[START DATA PROVIDED]
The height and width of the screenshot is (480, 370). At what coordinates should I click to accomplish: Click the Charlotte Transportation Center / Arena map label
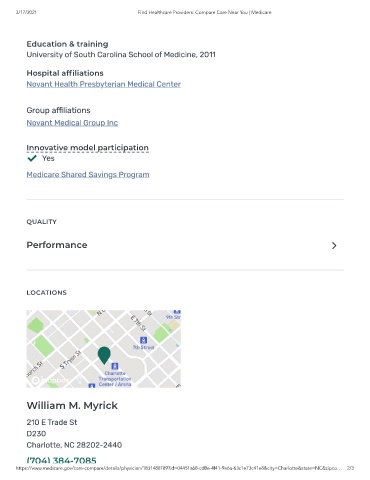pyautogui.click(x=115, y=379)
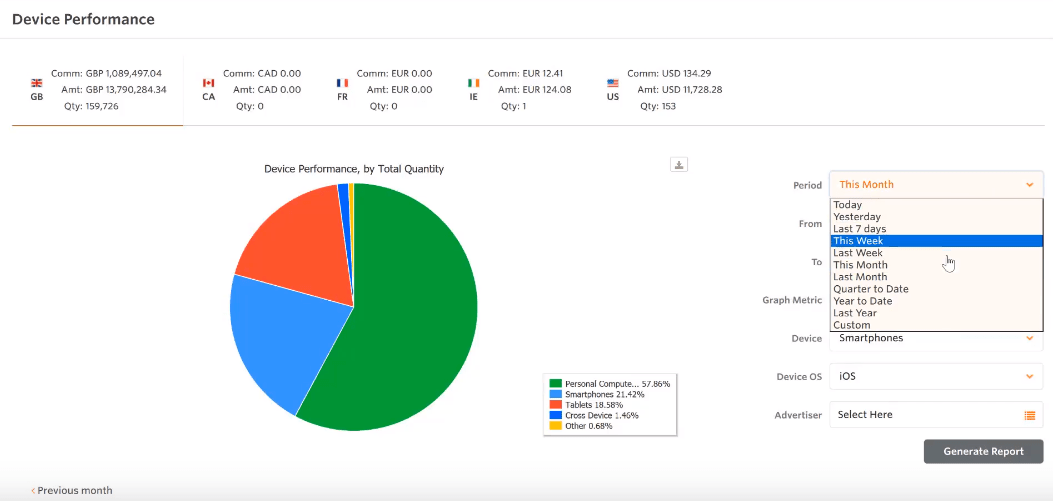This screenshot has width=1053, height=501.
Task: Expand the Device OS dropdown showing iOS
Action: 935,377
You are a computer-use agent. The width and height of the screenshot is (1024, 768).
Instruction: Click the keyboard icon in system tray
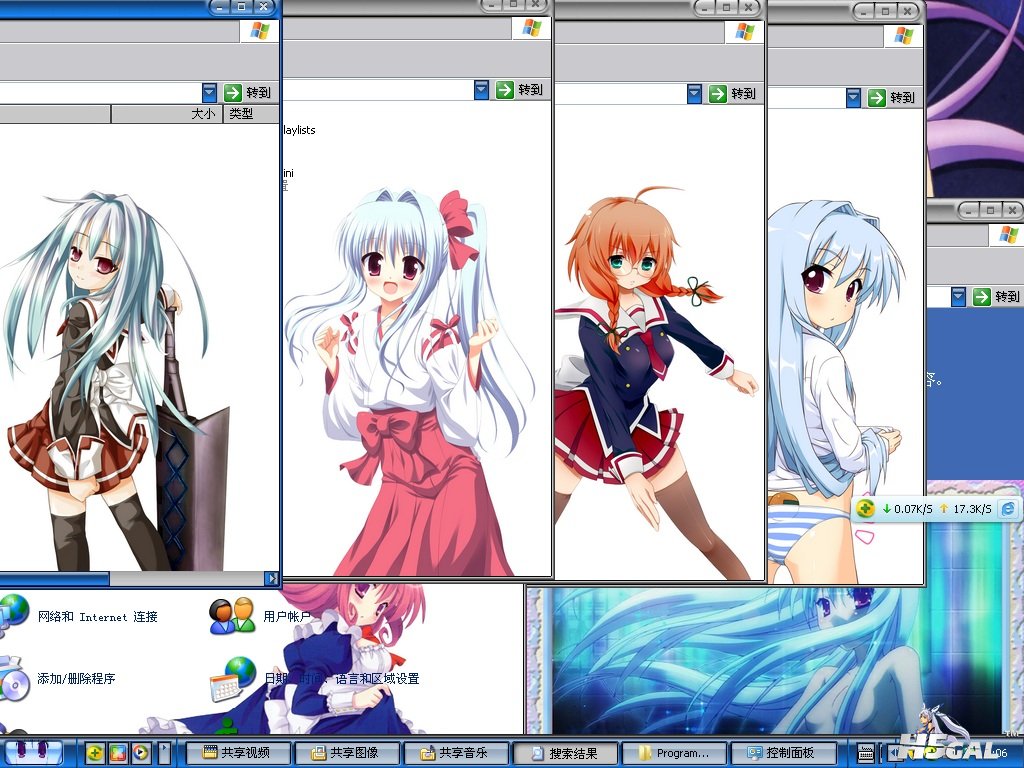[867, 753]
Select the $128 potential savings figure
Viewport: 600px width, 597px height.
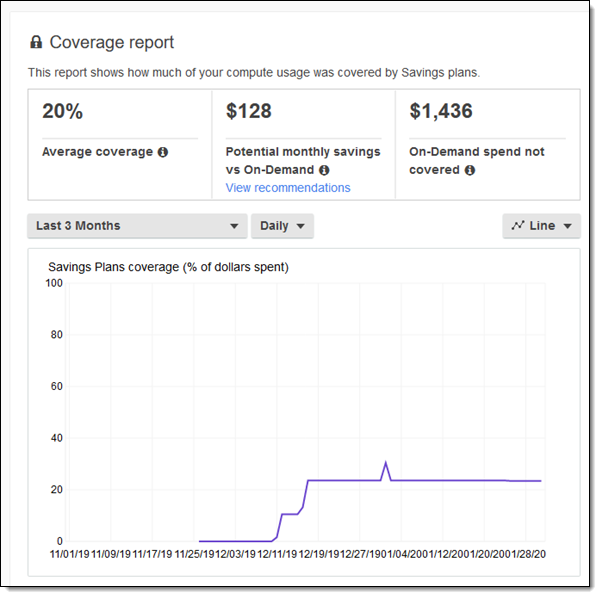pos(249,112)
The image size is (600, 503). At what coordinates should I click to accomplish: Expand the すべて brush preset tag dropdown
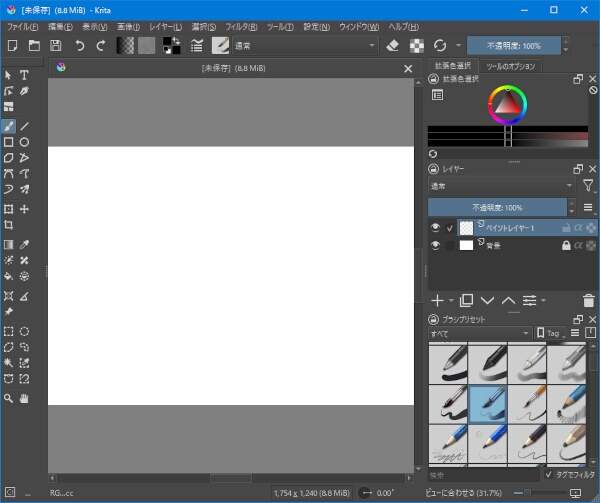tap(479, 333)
[END DATA PROVIDED]
EXERCISE DETAILS | Copy all of the records above word for word, and leave the pictures out of your copy.

CORRECT OUTPUT |
The height and width of the screenshot is (480, 370). At what coordinates should I click to accomplish: Click the Charlotte Transportation Center / Arena map label
pyautogui.click(x=115, y=379)
This screenshot has width=1053, height=501.
Task: Expand the Device OS dropdown showing iOS
Action: 935,377
You are a computer-use agent. The width and height of the screenshot is (1024, 768).
Instruction: Click the keyboard icon in system tray
[867, 753]
Select the $128 potential savings figure
Viewport: 600px width, 597px height.
pos(249,112)
The image size is (600, 503). At what coordinates should I click to accomplish: Expand the すべて brush preset tag dropdown
tap(479, 333)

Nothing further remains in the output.